## Instructions to follow
Scan the material for the string "agent" and copy out every line in which it occurs.

## Source records
Content starts
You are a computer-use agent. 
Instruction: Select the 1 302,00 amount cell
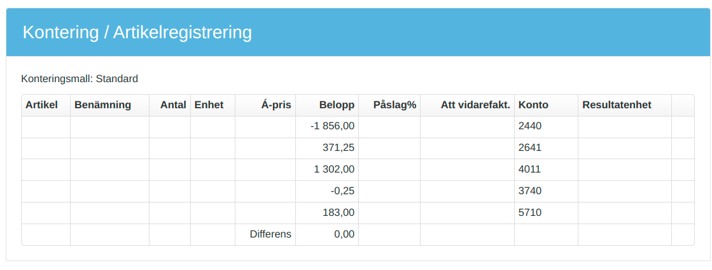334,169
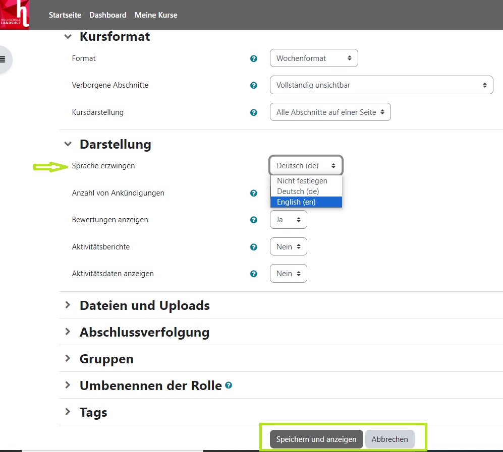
Content ends
Content starts
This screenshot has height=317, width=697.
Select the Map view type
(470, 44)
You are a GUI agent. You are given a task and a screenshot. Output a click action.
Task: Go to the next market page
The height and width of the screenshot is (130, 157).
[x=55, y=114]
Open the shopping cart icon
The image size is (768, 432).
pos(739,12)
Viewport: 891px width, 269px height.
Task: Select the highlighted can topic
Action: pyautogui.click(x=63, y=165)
Content ends
## Answer area
You are a computer-use agent. 
You are a GUI agent. You are given a task and a screenshot. Output a click action.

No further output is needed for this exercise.